**WHAT THE TASK REQUIRES:**
In the entries below, find each line with the string "agent" and copy it.

[Saved entries]
((

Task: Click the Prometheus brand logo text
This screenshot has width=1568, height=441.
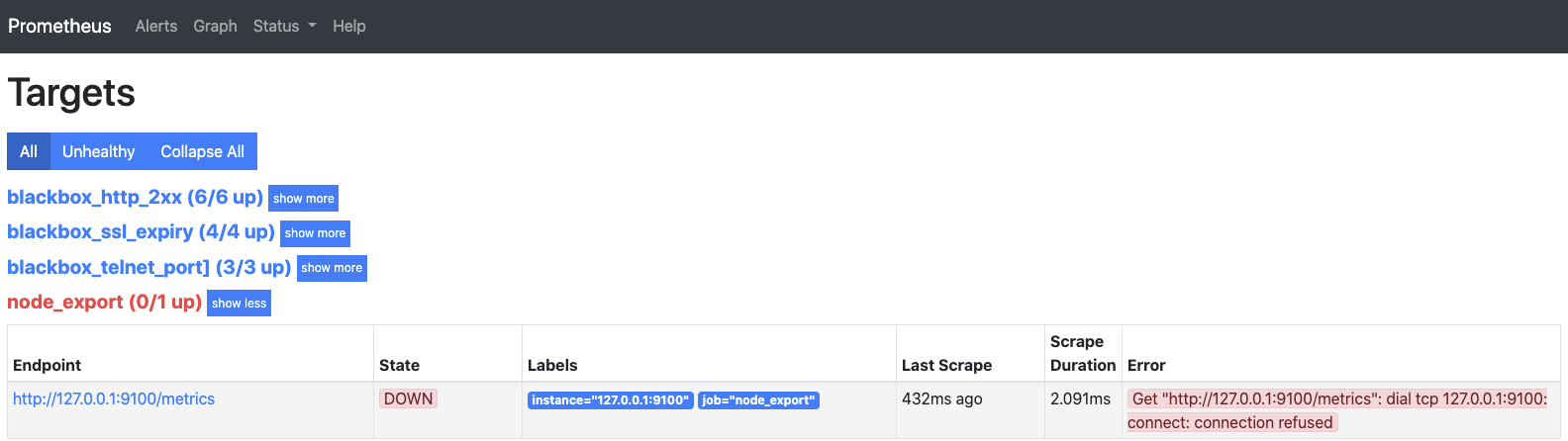Action: click(x=59, y=26)
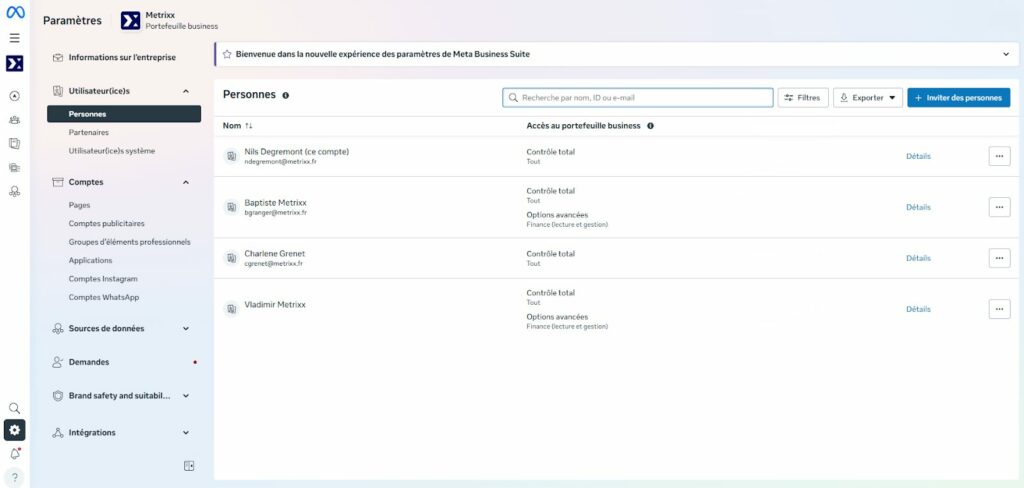Click the Meta logo icon

(x=14, y=14)
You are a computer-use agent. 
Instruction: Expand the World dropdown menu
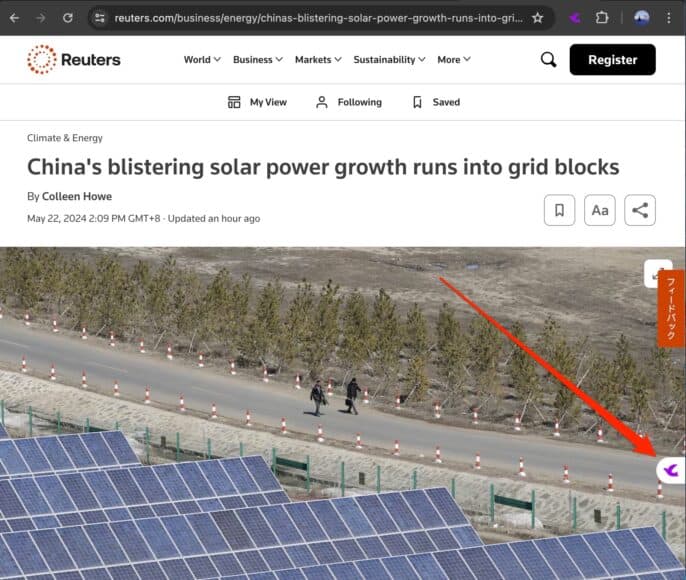[x=203, y=60]
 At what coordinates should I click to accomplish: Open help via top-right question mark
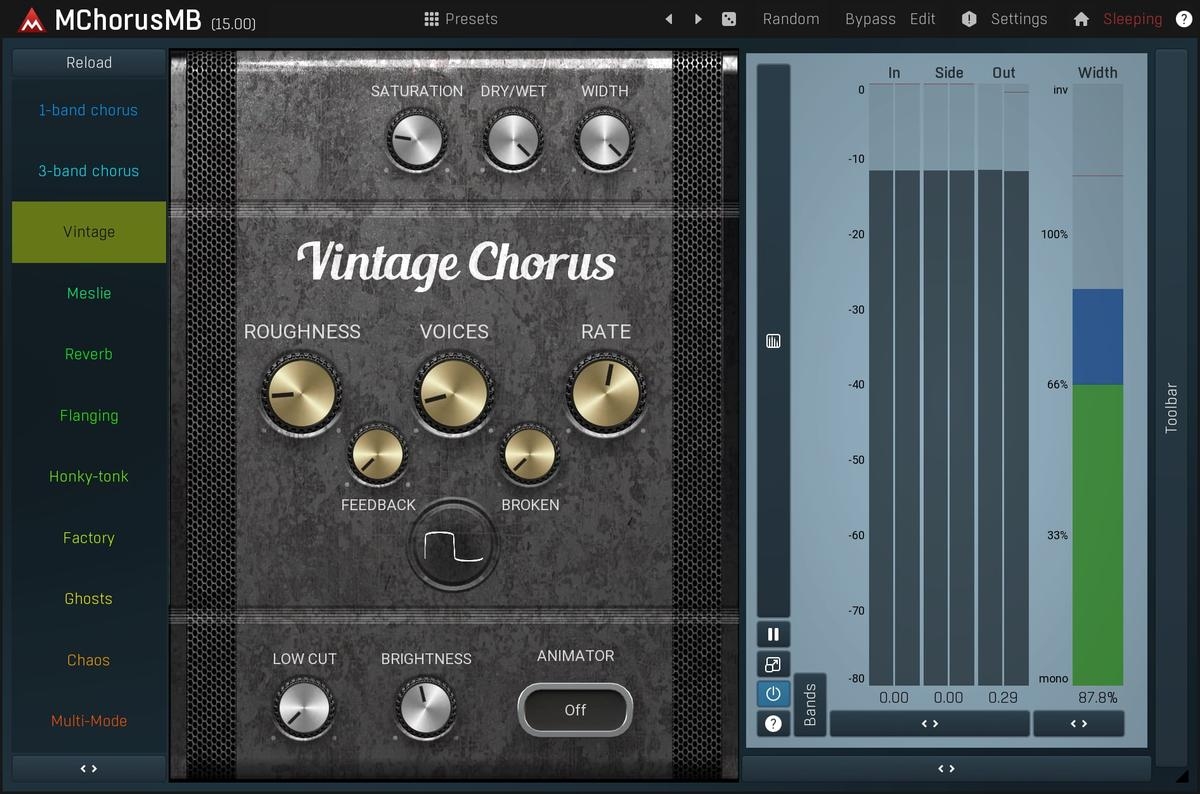pos(1184,19)
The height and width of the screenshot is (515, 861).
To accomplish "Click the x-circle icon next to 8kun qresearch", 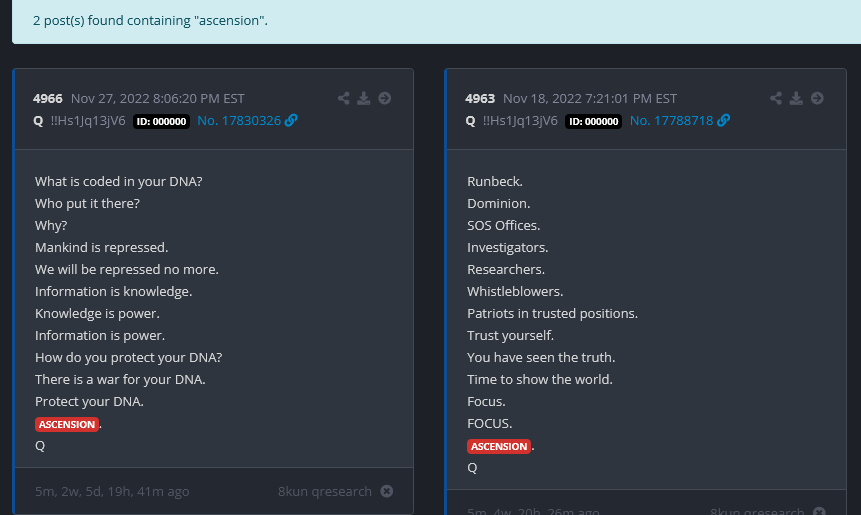I will [x=387, y=491].
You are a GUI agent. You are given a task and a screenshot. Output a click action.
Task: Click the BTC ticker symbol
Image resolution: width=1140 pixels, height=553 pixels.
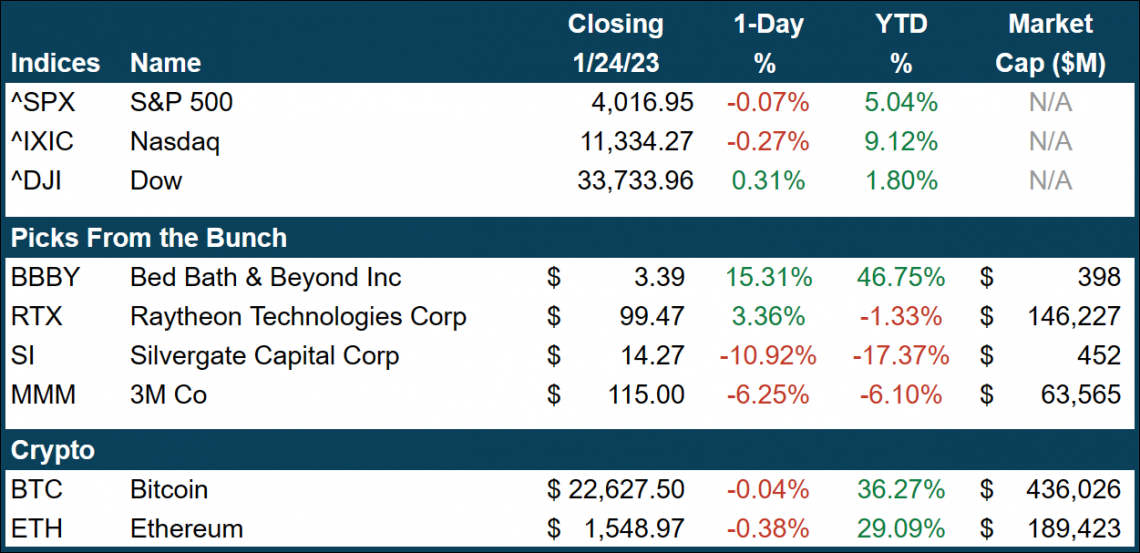click(34, 489)
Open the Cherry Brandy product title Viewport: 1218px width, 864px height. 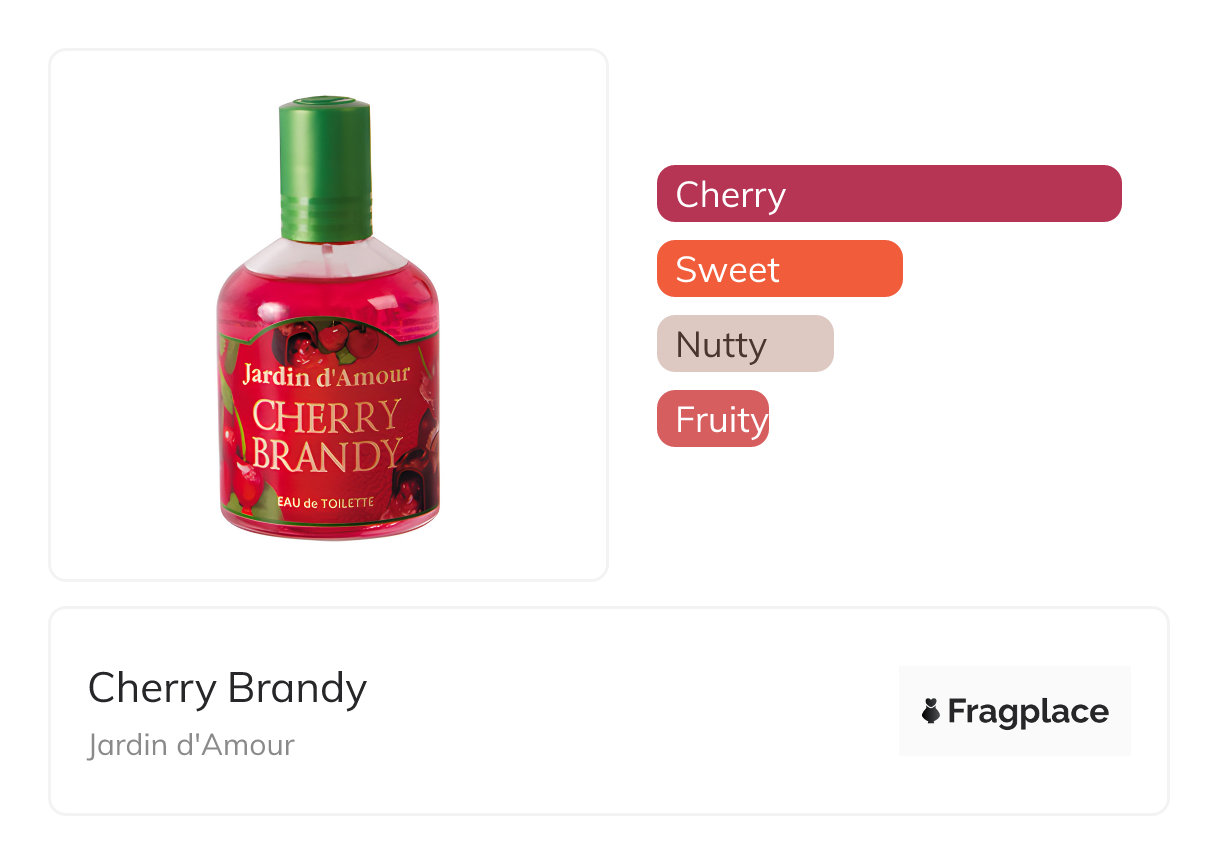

))

**EXERCISE SOLUTION:**
You are a computer-use agent. 
You are a GUI agent. You are given a task and a screenshot. Output a click action.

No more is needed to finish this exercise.